At Philadelphia's Morimoto, and here at Pittsburgh's Umi, I've had delicious miso-glazed black cod, also called sable, or sablefish. A little web research found that the glaze is easy to produce:

You blend miso with sugar, rice vinegar and sake. Heat it, and stir to melt the sugar and cook off the alcohol in the wine. I skipped the sake (since I didn’t have it on hand), and the finished dish was very good.

The goal is to produce a sweet, slightly smoky, sticky glaze on whatever you’re cooking. I used wild salmon from Trader Joe’s.

Miso glazed salmon

Mix ¼ cup sugar, ¼ cup miso, ¼ cup rice vinegar, and ¼ cup sake in pan and heat, stirring to dissolve ingredients. Let cool to room temperature.

Marinate salmon (or any firm fish or crustacean) in miso mixture for a minimum of a few hours.

Pre-heat broiler to high. Remove salmon from miso mix and scrape off excess marinade.

Broil under a high heat until fish is cooked to medium and glaze has melted onto the fish, two-to-three minutes, depending on the strength of your broiler. No need to turn the fish.
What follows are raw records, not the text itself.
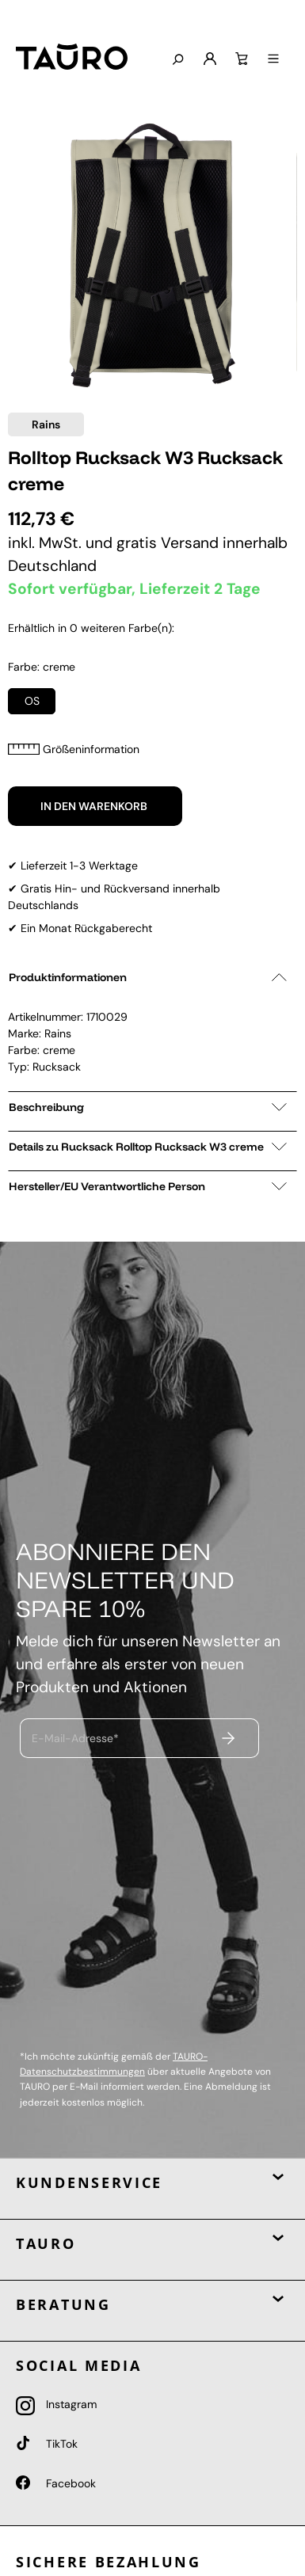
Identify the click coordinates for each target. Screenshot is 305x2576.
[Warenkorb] (240, 59)
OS (32, 701)
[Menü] (272, 59)
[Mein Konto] (208, 59)
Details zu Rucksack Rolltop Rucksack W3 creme (148, 1147)
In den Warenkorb (95, 806)
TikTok (47, 2444)
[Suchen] (176, 60)
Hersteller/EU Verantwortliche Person (148, 1186)
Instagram (56, 2404)
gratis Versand (169, 543)
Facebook (56, 2483)
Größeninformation (73, 749)
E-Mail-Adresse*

I failed to get my broiler hot enough. While the glaze eventually melted, the fish had cooked through by the time this had occured. It tasted fine, though missed the tender juiciness of a nice medium rare or medium piece of salmon.

Next up: miso glazed scallops, with some sesame snow peas would be pretty tasty, no? I may even spring for some sake.